L’estate delle comete azzurre di Piergiorgio Pulixi e Daniele Serra (Camena edizioni, 2025)

L’editore cagliaritano Camena ha messo insieme due talentuosi artisti sardi per realizzare il romanzo illustrato L’estate delle comete azzurre. Se Piergiorgio Pulixi è uno dei più interessanti scrittori delle ultime generazioni a livello nazionale, uno dei maestri ormai riconosciuti del thriller poliziesco, Daniele Serra è un illustratore e fumettista conosciuto a livello italiano e internazionale, con una passione per il gotico, l’horror e il weird. L’incontro tra i due non poteva che avvenire in una terra di confine, tanto tra i generi – thriller, noir, romanzo di formazione – quanto tra i linguaggi, racconto scritto e illustrazione. Ma non solo: il confine è anche quello tra realtà e paranormale, un territorio onirico nel quale si muove il protagonista Michele Rivalta, portatore del dono di poter vedere oltre il mondo dei vivi.

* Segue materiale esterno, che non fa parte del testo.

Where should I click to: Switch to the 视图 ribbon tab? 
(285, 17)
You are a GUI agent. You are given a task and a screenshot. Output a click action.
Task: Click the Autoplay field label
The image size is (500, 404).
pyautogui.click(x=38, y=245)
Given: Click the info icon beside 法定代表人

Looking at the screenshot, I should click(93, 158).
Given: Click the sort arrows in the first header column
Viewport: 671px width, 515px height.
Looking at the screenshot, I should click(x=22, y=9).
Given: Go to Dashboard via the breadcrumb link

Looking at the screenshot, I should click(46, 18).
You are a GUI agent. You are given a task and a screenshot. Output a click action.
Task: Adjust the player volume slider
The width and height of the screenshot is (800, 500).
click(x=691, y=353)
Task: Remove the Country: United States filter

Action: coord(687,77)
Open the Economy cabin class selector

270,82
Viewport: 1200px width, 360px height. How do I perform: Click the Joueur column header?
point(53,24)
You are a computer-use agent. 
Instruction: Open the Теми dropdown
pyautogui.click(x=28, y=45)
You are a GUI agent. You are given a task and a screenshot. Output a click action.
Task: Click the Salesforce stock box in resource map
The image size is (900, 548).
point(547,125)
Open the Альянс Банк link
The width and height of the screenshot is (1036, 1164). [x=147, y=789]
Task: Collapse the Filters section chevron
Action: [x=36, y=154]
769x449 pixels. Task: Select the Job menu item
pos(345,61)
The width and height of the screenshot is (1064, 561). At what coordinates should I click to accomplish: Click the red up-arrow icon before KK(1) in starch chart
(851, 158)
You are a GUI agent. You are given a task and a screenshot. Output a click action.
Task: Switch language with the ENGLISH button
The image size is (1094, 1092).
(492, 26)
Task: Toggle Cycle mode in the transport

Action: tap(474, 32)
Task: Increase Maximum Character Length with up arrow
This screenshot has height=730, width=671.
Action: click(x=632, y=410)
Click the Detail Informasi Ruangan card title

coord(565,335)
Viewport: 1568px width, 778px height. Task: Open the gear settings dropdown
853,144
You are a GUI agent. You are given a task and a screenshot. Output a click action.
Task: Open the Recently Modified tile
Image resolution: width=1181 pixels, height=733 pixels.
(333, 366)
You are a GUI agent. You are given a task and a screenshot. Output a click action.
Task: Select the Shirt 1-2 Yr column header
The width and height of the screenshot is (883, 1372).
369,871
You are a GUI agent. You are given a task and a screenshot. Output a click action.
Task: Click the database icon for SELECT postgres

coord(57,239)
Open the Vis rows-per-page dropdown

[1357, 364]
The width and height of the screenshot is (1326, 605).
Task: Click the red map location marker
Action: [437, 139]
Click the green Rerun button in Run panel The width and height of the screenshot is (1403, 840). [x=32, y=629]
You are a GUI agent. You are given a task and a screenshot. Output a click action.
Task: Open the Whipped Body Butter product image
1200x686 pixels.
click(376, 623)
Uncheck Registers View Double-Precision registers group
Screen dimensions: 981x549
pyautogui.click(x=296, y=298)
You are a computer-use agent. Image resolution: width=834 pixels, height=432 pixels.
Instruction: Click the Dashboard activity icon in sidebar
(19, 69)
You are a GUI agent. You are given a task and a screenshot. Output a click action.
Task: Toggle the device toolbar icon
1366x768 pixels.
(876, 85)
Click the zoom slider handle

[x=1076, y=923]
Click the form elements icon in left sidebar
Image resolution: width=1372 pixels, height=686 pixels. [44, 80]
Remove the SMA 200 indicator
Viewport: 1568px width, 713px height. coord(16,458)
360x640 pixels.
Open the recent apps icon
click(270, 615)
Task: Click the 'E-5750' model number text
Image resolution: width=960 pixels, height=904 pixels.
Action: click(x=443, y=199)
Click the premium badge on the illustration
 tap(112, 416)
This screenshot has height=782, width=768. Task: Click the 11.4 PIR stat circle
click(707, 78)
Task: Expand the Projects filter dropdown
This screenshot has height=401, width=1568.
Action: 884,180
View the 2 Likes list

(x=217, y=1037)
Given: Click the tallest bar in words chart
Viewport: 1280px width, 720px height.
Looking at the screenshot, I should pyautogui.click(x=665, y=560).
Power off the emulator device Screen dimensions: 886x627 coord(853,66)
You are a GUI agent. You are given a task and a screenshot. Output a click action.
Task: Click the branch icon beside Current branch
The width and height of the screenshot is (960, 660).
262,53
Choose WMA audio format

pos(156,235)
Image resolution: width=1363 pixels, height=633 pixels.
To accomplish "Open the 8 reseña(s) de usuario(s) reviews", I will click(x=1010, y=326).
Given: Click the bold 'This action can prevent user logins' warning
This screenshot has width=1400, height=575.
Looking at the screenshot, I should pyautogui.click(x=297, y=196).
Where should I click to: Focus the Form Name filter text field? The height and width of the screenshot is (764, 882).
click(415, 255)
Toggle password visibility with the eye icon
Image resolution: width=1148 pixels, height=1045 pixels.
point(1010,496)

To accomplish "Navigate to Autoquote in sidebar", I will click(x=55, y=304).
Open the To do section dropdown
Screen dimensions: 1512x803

Le parole di Pulixi avvolgono e raccontano metafore, mentre gli acquerelli a tutta pagina di Serra ammaliano l’occhio del lettore: il risultato è un racconto illustrato che inquieta e affascina al contempo.
David Padovani
Nova: Centurion #1 di Jed Mackay, lvaro Lopez (Marvel Comics, Novembre 2025)
Richard Rider è ormai l’ultimo membro dei Nova Corps, accompagnato dalla Mente Universale Xandariana (depositario senziente della storia del popolo estinto di Xandar), posizionata nella stella del suo elmetto. Un eroe allo sbando costretto a chiedere pagamenti per i suoi servizi a causa delle costose infusioni di energia che alimentano i suoi poteri e il funzionamento della Mente Universale. E questo lo porta al cospetto di un impero criminale, chiamato (letteralmente) la Guerra Kree-Skrull. Jed Mackay sembra scrivere un divertissement parallelo agli eventi Imperial/Imperial War, eliminando però qualsiasi elemento epico e drammatico in favore di un tono scanzonato stile I Guardiani della Galassia di James Gunn. Questo primo numero appare un po’ scialbo e non aggiunge nulla al personaggio, semmai il contrario: da potente protettore dell’universo a supereroe sfigato con look anni ’90. lvaro Lopez disegna tavole nella media, contraddistinte da una certa cura nelle espressività dei personaggi e nel design delle navi aliene.
Paolo Pugliese

Per questa puntata è tutto. Letture in breve torna tra due settimane con nuove letture, brevi o lunghe che siano.